La récente visite de Barack Obama en Afrique du Sud pour le centième anniversaire de Nelson Mandela ne le laisse pas supposer. Pourtant les relations entre le premier président noir d’Afrique du Sud et les États-Unis n’ont pas toujours été des plus cordiales.

Des milliers de pages d’archives des services de renseignements américains déclassifiées à la demande de l’ONG américaine Property of People révèlent que le leader de la lutte anti-apartheid a longtemps été considéré comme une menace communiste par Washington.

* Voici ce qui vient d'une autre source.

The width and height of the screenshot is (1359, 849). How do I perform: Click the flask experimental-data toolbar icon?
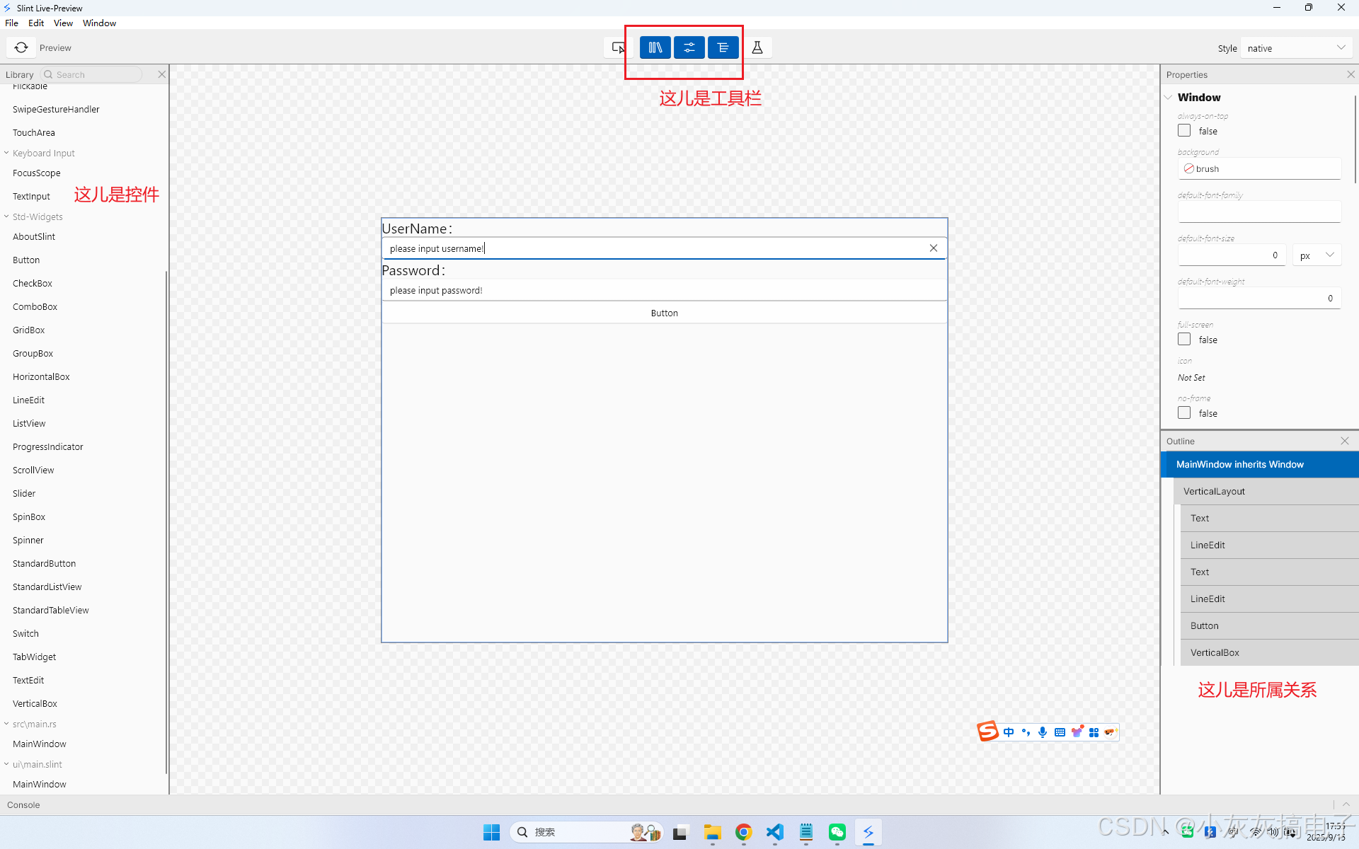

“La pire encore, les documents démontrent que le FBI a continué ses enquêtes sur les menaces communistes de Mandela et le mouvement anti-apartheid, même après l’imposition des sanctions commerciales contre l’Apartheid en Afrique du Sud, après la libération de Mandela et la chute du Mur de Berlin”.

Les fichiers déclassifiés ont été baptisés Mandela Files, et proviennent non seulement du FBI, de la CIA, de la DIA, le renseignement militaire de la Défense, et de la NSA.

Nelson Mandela a été président de l’Afrique du Sud entre 1994 et 1999. Mais ce n’est qu’en 2008 que son nom a été retiré de la liste américaine des personnalités et organisations qui soutiennent le terrorisme, en même temps que son parti l’ANC.